Actually, I did my B.Eng and M.Eng in Civil Engineering ~10-yrs ago, but have been working in the telecom biz since graduating as a Software Engineer. So, I'm very stale when it comes to structures, dynamics, etc.



> Does this toe-in reduce a harmonic vibration that maybe is causing the fork to flex (due to the grab-release of the vibration) or does the toe-in reduce pad contact and therefore braking power, which lessens the force on the fork?


IMO, toe-in will do both. Any system/structure will have a natural frequency. Once that natural frequency is reached, the system can start to vibrate violently. If you had shudder with a stock, non-toed-in brake, then by adding some toe-in, you've changed the natural frequency of the system, which chould reduce the shudder (or, at least move it to a different point in the braking).

When the pads are toe'd and the brakes are applied, only the front tip will engage. The more you pull the lever, the more of the pad that is hitting the rim. You can feather/modulate this much better than a pad that's not toe'd-in. A pad that is sitting flat will have the entire pad engage at the same time, which can be very off/on braking. This can also cause the pad to grab easier, which could lead to shudder.



> Do you think that shortening the length of the pads might have the same effect on this as toeing them in? I wish I had a vibrating fork to try this on.


Yes and no. Again, if you had shudder with your stock set-up, cutting the pads to a shorter length would change the natural frequency. So, yes, I guess that could help. But, I prefer to toe-in since I like the modulating effect it provides.
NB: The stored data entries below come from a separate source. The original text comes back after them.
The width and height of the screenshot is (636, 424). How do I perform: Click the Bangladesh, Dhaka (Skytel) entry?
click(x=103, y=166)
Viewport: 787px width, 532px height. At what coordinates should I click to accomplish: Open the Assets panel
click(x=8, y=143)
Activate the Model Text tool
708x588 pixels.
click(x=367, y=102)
Ya, I just wish I'd known about this problem when I was doing my M.Eng as I could have used my schools facilities to use FEA to model different forks/brakes and then use the lab to test it in real life. Ah well, than can be for someone else, I guess.


----------



## PeanutButterBreath (Dec 4, 2005)

bwcross said:


> My IF steel fork doesn't chatter. The Alpha Q I had before it chattered badly out on the road, which is why I went back to steel this time around.
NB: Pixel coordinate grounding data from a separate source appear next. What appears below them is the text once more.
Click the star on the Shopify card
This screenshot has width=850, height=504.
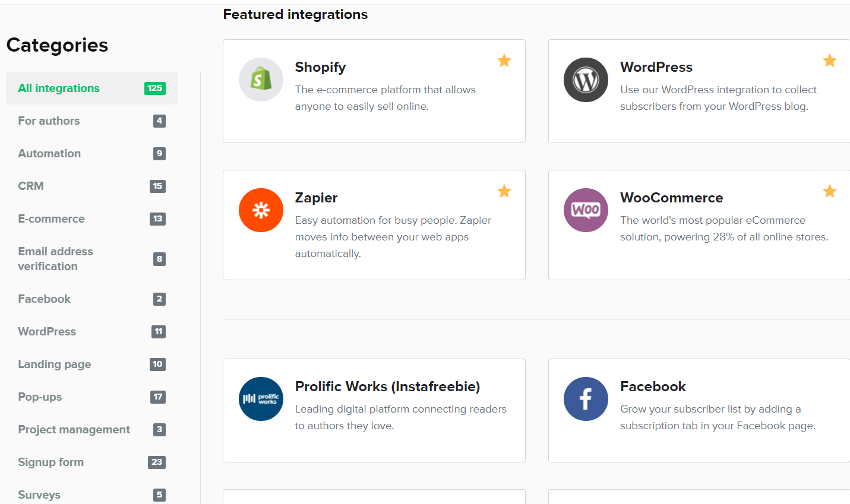pos(504,61)
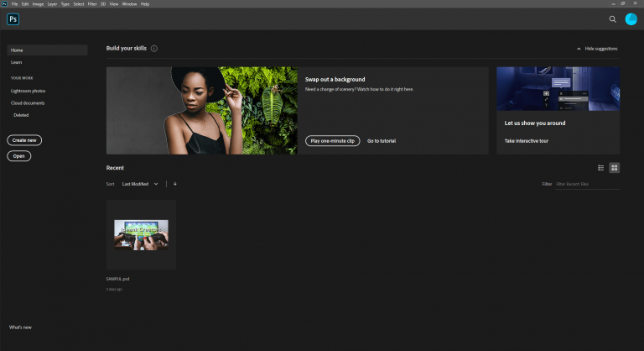Switch recent files to grid view
The height and width of the screenshot is (351, 644).
click(x=614, y=168)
Well, there you go. IF forks are shudder proof.


----------



## 1speed_Mike (Feb 16, 2004)

PeanutButterBreath said:


> Well, there you go. IF forks are shudder proof.


One problem though....it's straight-bladed. Mike T wants curved.


----------



## PeanutButterBreath (Dec 4, 2005)

Pretty much any combination can work shudder free. Most just need a little attention to how they are set-up.


----------



## Mike T. (Feb 3, 2004)

Ok I'm with ya on all that MB - except the part where you're pleading poverty. Pensioners like me (I sound like I'm 87 don't I?) can plead poverty.

Yes my shortened pad idea would just change the resonance point to another speed or load. Better to be able to moderate it oneself with lever pressure eh? Maybe more or less on certain days or (sa - my cat just typed that) other conditions.

Talking about conditions and resonating frequencies. You know I have a long history of mtb disc brakes and their issues (sigh!). Back in '99, on my Seven Sola mtb with Magura Louise disc brakes, I had pefectly quiet, squeal-free braking. I went on a three-day riding trip at Jim Thorpe PA and it was 98 degrees (err that's f) and so humid I've never felt anything like it. Just for those three days and never before or after those three days I had a low moaning vibration from my rear brake. The seat stays were acting like a tuning fork. Someone walking alongside me could feel it. Both Rob V and Thor had no suggestions other than taping thick rubber to the stays as an experiement in damping.

So, I'm sure that vibrations, squeals, shudders or even 'shutters' have many reasons for their existence.


----------



## Mike T. (Feb 3, 2004)

PeanutButterBreath said:


> Well, there you go. IF forks are shudder proof.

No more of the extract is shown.